Face à une sphère politique en manque de souffle et d’imagination, la question envers l’entreprise s’impose. C’est précisément la fonction des marques de concurrencer le réel par des images, de « faire mythe », d’offrir des représentations, un spectre de valeurs et d’univers narratifs, qui vont participer à renouveler les imaginaires d’une époque.

Tribune parue dans Les Echos le 16 novembre 2024.

Plusieurs mois après la fin des JO, sa parenthèse d’optimisme et l’encensement de la résurgence de l’esprit français, comment les marques et les entreprises françaises envisagent-elles leur rôle dans la dynamisation des imaginaires ? Dans une période sous contraintes, qui oblige de plus en plus à la sobriété, comment maintenir un espace vivant, projectif, au-delà de la morosité ambiante ?

Face à une sphère politique en manque de souffle et d’imagination, la question envers l’entreprise s’impose. D’abord parce que c’est précisément la fonction des marques de concurrencer le réel par des images, de « faire mythe », d’offrir des représentations, un spectre de valeurs et d’univers narratifs, qui vont participer à renouveler les imaginaires d’une époque.

Et dans un espace d’expression saturé par les appels à une forme générale et nécessaire de frugalité, dans le champ de la marque et de l’entreprise, la modération ne doit pas pour autant signifier vide et absence de rêve. Il y a même urgence à réconcilier sobriété et désirabilité, à stimuler des récits porteurs de rêve à l’endroit même de la responsabilité des entreprises. Car les récits ont une fonction performative. En activant les facultés d’imaginant du récepteur, ils l’invitent à une participation intime et enclenchent des comportements d’incarnation et de transformation dans le réel même.

En cela, l’engagement consensuel des marques en faveur de la RSE ne doit pas être que contrainte : au contraire, il doit ouvrir et favoriser des espaces d’expression nouveaux. Car il n’y pas de contradiction entre responsabilité et rêve, il y a même, du côté de l’entreprise, une véritable responsabilité à faire rêver. Le chercheur Raphaël Llorca insiste dans ses travaux sur ce qu’il appelle, au-delà de leur responsabilité sociale et environnementale, la « responsabilité narrative » des marques, notamment du fait de l’influence qu’elles ont sur l’espace public.

Avec, pour les marques, deux gageures. La première : sortir d’un imaginaire univoque et indifférencié. La vague des « entreprises à mission » et des supposées ‘normes’ d’expression RSE conduit à une uniformisation du langage des marques et à un surinvestissement des univers de l’outdoor et de la nature, y compris pour des marques a priori éloignées de ces univers, en particulier dans le luxe. Construire des imaginaires et des univers langagiers spécifiques constitue un enjeu-clé. La Communauté des entreprises à mission elle-même insiste sur l’importance de la singularité des expressions de marque, comme gage de performance de la mission.
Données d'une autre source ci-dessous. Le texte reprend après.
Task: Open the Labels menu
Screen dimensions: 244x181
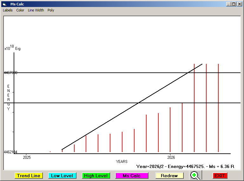Action: pyautogui.click(x=8, y=10)
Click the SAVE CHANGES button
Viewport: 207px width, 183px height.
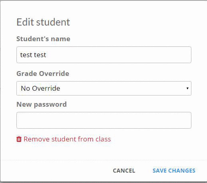pos(174,171)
Deuxième gageure : échapper aux effets de dissonance. Il est en effet difficile de promouvoir des valeurs à l’encontre des modes de consommation induits par le service ou le produit lui-même. Certains secteurs d’activités sont à ce titre plus délicats que d’autres. Reste que la marque est toujours dépositaire au-delà du produit, d’une vision du monde, d’une façon de faire société, et qu’elle peut porter des messages, des images, des émotions, sur des façons de faire lien, de s’inscrire dans le monde, qui peuvent contribuer précisément à le transformer.

Pour revenir à l’empreinte des JO dans l’imaginaire collectif, il y a, pour renouveler les récits de marque, et comme l’ont fait les créatifs de l’événement, matière à puiser dans les ressources de l’identité créative française : l’esprit français dans son mélange d’esthétique classique et de fantaisie, l’éclectisme, la vitalité des régions françaises, les idéaux républicains et leur réinterprétation...
Exemple récent, la manière dont la marque automobile française Renault s’approprie l’idée française de la révolution dans son dernier film R5REVOLUTION, point d’orgue de sa campagne de lancement de la Renault 5 100% électrique. Le film y reprend à son compte magnifiquement l’impertinence et l’esprit d’avant-garde français, toujours vivaces donc.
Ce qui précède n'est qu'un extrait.